By MARTIN JOHNSTON health reporter
More than half of women having babies will opt for caesarean deliveries by 2010, a leading British doctor predicts.
"Patient choice is all important in maternity care and, given this, I believe efforts to reduce caesarean deliveries are doomed," Professor Nicholas Fisk told the Canberra congress of the Australia-New Zealand Perinatal Society.
The professor of foetal and maternal medicine at Queen Charlotte's and Chelsea Hospital in London said the risks were finely balanced between caesarean and vaginal birth.
It was wrong to deny women the choice when research indicated that attempting a vaginal birth could be riskier for the mother or baby.
But New Zealand health leaders last night sounded warnings over the risks of a caesarean delivery which, they emphasised, was a major operation.
New Zealand's caesarean rate has soared.
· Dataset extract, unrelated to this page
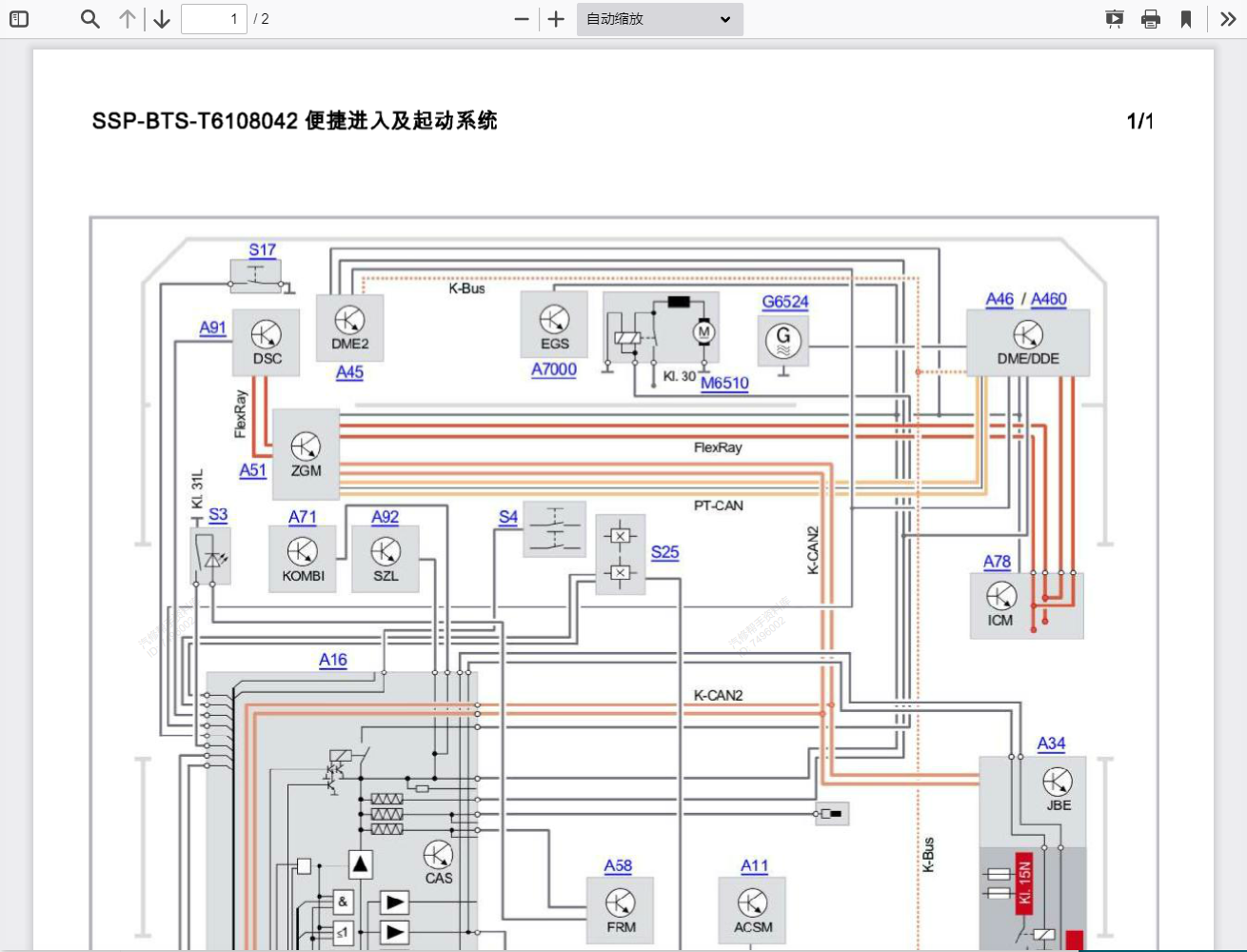The height and width of the screenshot is (952, 1247).
Task: Open the A16 CAS module link
Action: click(332, 660)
In 1989, 12 per cent of births were by caesarean delivery, but by 1999 that figure had reached almost 20 per cent.
The rate was 25 per cent last year at National Women's Hospital, Australasia's largest maternity facility, and was at least 30 per cent at some other large New Zealand hospitals.
The Ministry of Health wants caesarean guidelines to be written in a bid to reduce the rate.
The World Health Organisation has recommended a rate no higher than 15 per cent.
In some countries now it is up to 38 per cent.
National Women's clinical leader, Dr Rob Buist, said last night that women's choice was paramount. They should be allowed to have caesareans even without medical need, but all women considering caesareans had first to be adequately informed of the risks.
He said he strongly disagreed with the implication of Professor Fisk's comments that a high caesarean rate was acceptable.
One reason for the increasing caesarean rate was that the operation had become safer because of improvements in pain relief and infection prevention.
But there were still serious risks, he said.
For instance, women having a second or subsequent caesarean faced the risk of haemorrhaging so badly that their uterus would have to be removed.
The College of Midwives president, Sandy Gray, said that if women wanted to book in for caesareans when they had no medical need they should not receive any taxpayer subsidy and should have to pay the full cost of about $6000.
She attributed the increased caesarean rate partly to the use of epidural pain relief and the artificial induction of labour.
Caesareans carried a risk of complications nine times higher than vaginal births, Sandy Gray said.
British research had shown that women tended to receive "loaded" information from obstetricians and were, therefore, more likely to opt for caesareans, she said.
The information needed to be provided by someone who was impartial - not a health worker.